Extracto del documento:
+ + + +

Mientras el Gobierno francés habla de "pleno empleo" y "crecimiento", la situación económica mundial se deteriora rápidamente. Este deterioro bien podría ser algo más que un "bache" cíclico, sino una crisis sistémica profunda y multidimensional.

El viernes 24 de junio, los indicadores adelantados de gestores de compras (PMI) calculados por Standard & Poor's, que son buenos barómetros de la situación económica, mostraron preocupantes signos de deterioro. En la zona euro, el índice compuesto de producción, que incluye los sectores industrial y de servicios, cayó en un mes de 54,8 a 51,9. Aunque todavía está por encima de 50, lo que indica una recesión, la caída es significativa y el nivel alcanzado es el más bajo desde hace dieciocho meses. Hay que recordar que la economía mundial aún se está recuperando de la crisis sanitaria.

La caída es especialmente pronunciada en el sector de los servicios, que parece así atrapado por la crisis, mientras que el índice de producción manufacturera entra en territorio de contracción, con un 49,3 en junio, frente al 51,3 de mayo. Es la primera vez desde la primera oleada de covid, hace dos años. Las expectativas para el resto del año han retrocedido a su nivel de octubre de 2020 en los servicios y a su nivel de marzo de 2020 en la industria.

La zona del euro no está aislada. En Estados Unidos, el consenso de los pronósticos económicos también está cambiando. A partir de ahora, parece muy probable una recesión a ambos lados del Atlántico. Citado por Financial Times, el banco alemán Beremberg prevé una contracción del PIB en Estados Unidos y Europa en 2023 del 0,3%, cuando en mayo esperaba un crecimiento del 1,7% y del 2%, respectivamente.

Goldman Sachs ha cifrado el riesgo de recesión en Estados Unidos este año en un 15-30%. Pero esta visión parece bastante optimista, aunque, de momento, la OCDE (Organización para la Cooperación y el Desarrollo Económico) y el FMI (Fondo Monetario Internacional) siguen esperando un crecimiento positivo, aunque con fuertes desaceleraciones. De hecho, el propio presidente de la Fed, Jay Powell, ha reconocido que la recesión es "ciertamente una posibilidad".

+ + + +

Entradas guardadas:
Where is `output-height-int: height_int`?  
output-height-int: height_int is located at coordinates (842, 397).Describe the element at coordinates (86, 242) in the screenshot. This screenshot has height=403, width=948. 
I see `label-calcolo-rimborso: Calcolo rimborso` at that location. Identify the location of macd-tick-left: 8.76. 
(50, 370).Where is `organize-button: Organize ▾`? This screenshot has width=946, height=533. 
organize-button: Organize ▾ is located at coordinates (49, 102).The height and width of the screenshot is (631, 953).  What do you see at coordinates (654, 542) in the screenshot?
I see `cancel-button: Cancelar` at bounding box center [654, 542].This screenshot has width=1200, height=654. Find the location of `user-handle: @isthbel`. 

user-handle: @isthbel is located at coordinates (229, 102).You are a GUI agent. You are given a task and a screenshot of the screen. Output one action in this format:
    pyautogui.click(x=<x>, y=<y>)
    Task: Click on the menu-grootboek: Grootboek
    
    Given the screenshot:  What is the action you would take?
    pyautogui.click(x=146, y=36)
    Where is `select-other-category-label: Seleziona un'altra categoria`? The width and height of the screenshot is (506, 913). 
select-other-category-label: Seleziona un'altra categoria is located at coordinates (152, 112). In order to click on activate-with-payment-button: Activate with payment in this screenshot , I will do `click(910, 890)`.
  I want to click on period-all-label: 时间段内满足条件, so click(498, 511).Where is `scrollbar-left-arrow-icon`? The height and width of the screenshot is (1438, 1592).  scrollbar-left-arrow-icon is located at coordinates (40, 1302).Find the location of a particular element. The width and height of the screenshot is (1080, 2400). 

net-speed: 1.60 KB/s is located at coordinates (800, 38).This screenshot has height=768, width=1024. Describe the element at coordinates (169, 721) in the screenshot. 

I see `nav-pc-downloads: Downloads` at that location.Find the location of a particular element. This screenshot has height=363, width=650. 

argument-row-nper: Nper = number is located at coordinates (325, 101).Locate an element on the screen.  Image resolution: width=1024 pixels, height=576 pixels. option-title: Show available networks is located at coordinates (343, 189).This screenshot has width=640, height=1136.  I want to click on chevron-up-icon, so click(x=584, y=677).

+ + + +

Conjunto de tareas:
a – Devuelva el fragmento del extracto sobre la economía mundial que comienza en "La caída es especialmente" y termina en "en la industria.".
b – Responda a estas preguntas a partir del extracto sobre la economía mundial.
(i) ¿De qué valor a qué valor cayó en un mes el índice compuesto de producción de la zona euro?
(ii) ¿Qué valor alcanzó en junio el índice de producción manufacturera y cuál había tenido en mayo?
(iii) ¿En qué porcentaje cifró Goldman Sachs el riesgo de recesión en Estados Unidos este año?

Respuestas de actividades:
a –
La caída es especialmente pronunciada en el sector de los servicios, que parece así atrapado por la crisis, mientras que el índice de producción manufacturera entra en territorio de contracción, con un 49,3 en junio, frente al 51,3 de mayo. Es la primera vez desde la primera oleada de covid, hace dos años. Las expectativas para el resto del año han retrocedido a su nivel de octubre de 2020 en los servicios y a su nivel de marzo de 2020 en la industria.

b –
(i) Cayó de 54,8 a 51,9.
(ii) Alcanzó 49,3 en junio, frente al 51,3 de mayo.
(iii) Lo cifró en un 15-30%.